» **SELECTED TEXT**:
In solutions containing a certain concentration of CTAB (below critical micelle concentration in water, CMC = 0.92–1.0 mM) [54,55], its long hydrophobic tails are attracted to the hydrophobic surface of the CPT-BDD through the hydrophobic interaction. On the other hand, according to an accepted adsorption scenario [[56], [57], [58], [59], [60]], small molecules with a low solubility like favipiravir may be interacted with adsorbed surfactant aggregates on the electrode surface, by an interaction mechanism very similar to the classical micellar solubilisation observed above the equilibrium CMC. As shown in the previous sections, favipiravir can be adsorbed on the surface of CPT-BDD when it is alone. However, in the presence of CTAB molecules, there is an enhancement of its surface concentration. This can be explained by the fact that a large part of the adsorption is the solubilisation of the favipiravir molecule inside surfactant aggregates. This phenomenon has been referred to as coadsorption. In some cases, the hydrophobic solute molecule normally is not adsorbed by the solid surface in the absence of surfactant but is adsorbed when a surfactant molecule is adsorbed, which is called adsolubilization. In general, the medium pH, the ionic strength of the aqueous phase, the surfactant and solute structures play an important role on the coadsorption/adsolubilization-oriented processes [58]. Reported studies have demonstrated that especially the hydrophobic tail length of surfactants (from C12 to C18) significantly affects the coadsorption/adsolubilization capacity of surfactant surface aggregates [61]. Both of these interaction mechanisms have recently found many applications in pharmacology (drug carrier targeting), engineering (chromatographic separation), materials science (surface modification), and environmental science (wastewater treatment).

Based on this fact, it is expected an adsorption of CTAB and subsequent coadsorption of favipiravir onto the surface of CPT-BDD, resulting in an increase in analytical signal of favipiravir.

3.2. Quantification of favipiravir in the presence of CTAB

3.2.1. Analytical performance evaluation

Using the previously optimized experimental and operating conditions, the applicability of the CPT-BDD in combination with AdSV technique was tested by plotting the peak current against favipiravir concentration. Fig. 6 A and B depicts the respective stripping voltammograms recorded for additions of aliquots of standard solution (in triplicate) containing increasing concentrations of favipiravir. The corresponding analytical curves with the obtained linear relationship between oxidation peak current and concentration of favipiravir are presented in the insets of Fig. 6. It is seen from the figure that the calibration graph consists of two linear segments, from 0.01 to 0.1 μg mL⁻¹ (6.4 × 10⁻⁸‒6.4 × 10⁻⁷ M), and from 0.1 to 20.0 μg mL⁻¹ (6.4 × 10⁻⁷‒1.3 × 10⁻⁴ M) with good linearities. The related analytical parameters regarding the both segments of analytical curve are summarized in Table 1 . The observation of the two linear segments may be a result of the adsorption effect that can occur in the presence of higher favipiravir concentration levels at the electrode surface. Therefore, the slope value and hence the sensitivity corresponding to the second linear segment was much lower than that recorded for the first linear segment. Moreover, it is clearly shown from Fig. 6B that the increase in concentration caused the potentials to shift slightly to more positive values.

» **TASK REQUIREMENTS**:
• 1. In the favipiravir text, what is the critical micelle concentration of CTAB in water?
• 2. Decide whether each statement agrees with the favipiravir text. Answer yes or no for each, and quote the words of the text that decide it.
(a) The calibration graph has three linear segments.
(b) The second linear segment showed lower sensitivity than the first.
(c) Favipiravir cannot adsorb on CPT-BDD unless CTAB is present.
• 3. Carry the favipiravir text forward from its last sentence.
The lines after this favipiravir text are separate material.

» **LISTED ENTRIES**:
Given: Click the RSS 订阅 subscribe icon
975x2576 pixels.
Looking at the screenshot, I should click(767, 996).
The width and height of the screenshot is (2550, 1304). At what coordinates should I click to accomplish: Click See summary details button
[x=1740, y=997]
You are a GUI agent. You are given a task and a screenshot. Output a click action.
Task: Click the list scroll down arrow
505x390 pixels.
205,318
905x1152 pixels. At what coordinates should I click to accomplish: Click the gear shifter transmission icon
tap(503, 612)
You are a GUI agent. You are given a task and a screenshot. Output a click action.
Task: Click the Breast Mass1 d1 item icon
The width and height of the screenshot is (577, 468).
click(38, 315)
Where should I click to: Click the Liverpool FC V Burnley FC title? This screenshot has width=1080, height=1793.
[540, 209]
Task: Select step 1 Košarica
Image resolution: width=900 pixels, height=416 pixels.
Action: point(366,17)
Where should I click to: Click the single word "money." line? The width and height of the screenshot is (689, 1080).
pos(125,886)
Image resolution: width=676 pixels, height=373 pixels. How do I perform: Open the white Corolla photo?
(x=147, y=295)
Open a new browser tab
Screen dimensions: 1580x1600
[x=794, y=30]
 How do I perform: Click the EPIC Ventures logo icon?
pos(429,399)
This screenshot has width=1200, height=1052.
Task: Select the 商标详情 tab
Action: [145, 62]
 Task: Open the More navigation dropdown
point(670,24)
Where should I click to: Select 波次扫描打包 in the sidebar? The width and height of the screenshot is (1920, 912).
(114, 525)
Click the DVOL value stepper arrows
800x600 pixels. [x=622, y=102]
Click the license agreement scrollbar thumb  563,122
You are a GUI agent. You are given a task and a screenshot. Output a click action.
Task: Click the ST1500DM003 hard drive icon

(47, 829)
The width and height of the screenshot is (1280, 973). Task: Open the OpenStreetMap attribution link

» **RESULTS FOR EACH TASK**:
• 1. 0.92–1.0 mM

• 2.
(a) No: "the calibration graph consists of two linear segments"
(b) Yes: "the slope value and hence the sensitivity corresponding to the second linear segment was much lower than that recorded for the first linear segment"
(c) No: "favipiravir can be adsorbed on the surface of CPT-BDD when it is alone"

• 3.
Fig. 6.

SW stripping voltammograms for favipiravir levels of (1–5) 0.01, 0.025, 0.05, 0.075 and 0.10 μg mL⁻¹ (A), and (1–10) 0.1, 0.25, 0.5, 1.0, 2.5, 5.0, 7.5, 10.0, 15.0 and 20 μg mL⁻¹ (B) in BR buffer solution at pH 8.0 containing 6 × 10⁻⁴ M CTAB. Inset shows the corresponding calibration plot for the quantitation of favipiravir. The other operating conditions as indicated in Fig. 5.

Table 1.

Analytical parameters for the determination of favipiravir in BR buffer, pH 8.0 + 6 × 10⁻⁴ M CTAB using by SW-AdSV.

Analytical parameter	1st linear segment	2nd linear segment
Linear working range	0.01–0.1 μg mL−1 (6.4 × 10−8‒6.4 × 10−7 M)	0.1–20.0 μg mL−1 (6.4 × 10−7‒1.3 × 10−4 M)
Linear regression equation	ip (μA) = (14.760 ± 0.305) C (μg mL−1) + (0.598 ± 0.053) (n = 5)	ip (μA) = (0.912 ± 0.006) C (μg mL−1) + (2.317 ± 0.004) (n = 10)
Correlation coefficient (r)	0.997	0.999
LOD	0.0028 μg mL−1 (1.8 × 10−8 M)	0.023 μg mL−1 (1.5 × 10−7 M)
LOQ	0.0093 μg mL−1 (5.9 × 10−8 M)	0.076 μg mL−1 (4.9 × 10−7 M)
intra-day precision/RSD%	4.6 (peak current)	7.3 (peak current)
inter-day precision/RSD%	5.7 (peak current)	8.8 (peak current)

LOD values achieved by the proposed method appears to be sufficient for favipiravir sensing in routine quality control analysis of commercial products and even in some biological samples such as urine (the principal route of excretion).

As it was mentioned earlier, a survey of the literature revealed that there are only two studies for the quantitative determination of favipiravir. In the first attempt, it was reported the use of high performance liquid chromatography with UV detection [17]. LOD value equaled to 1.20 mg mL⁻¹ has been estimated in a mobile phase consisting potassium dihydrogen phosphate 50 mM (pH 2.3) and acetonitrile (90:10, v/v). The method was applied to the determination of favipiravir in pharmaceutical preparations. In the second published work [18], spectrofluorimetric method has also been found to be applicable for its determination in pharmaceutical formulations and spiked human plasma with its LOD values of 9.44 ng mL⁻¹. From these data, it can be clearly seen that the proposed voltammetric method exhibits slightly better or even superior performance for the detection of favipiravir compared to other two techniques. In addition, the present electroanalytical methodology meets almost required characteristics such as simple and rapid treatment of the sample, minimum use of organic reagent, low cost, sufficient sensitivity and acceptable repeatability for application to real samples.

3.2.2. Effect of interfering compounds

Before analyzing real samples, the effect of some possible interfering compounds, usually present in the pharmaceutical tablets and/or human urine, was investigated for 6.5 × 10⁻⁶ M (∼1.0 μg mL⁻¹) favipiravir at the concentration ratios of 1:1, 1:10, and 1:50 (analyte:interfering compound) under the optimum experimental conditions. The maximum concentration of the selected interfering compounds, which caused an approximately ±5% relative error for the oxidation peak current of favipiravir was considered as the tolerance limit.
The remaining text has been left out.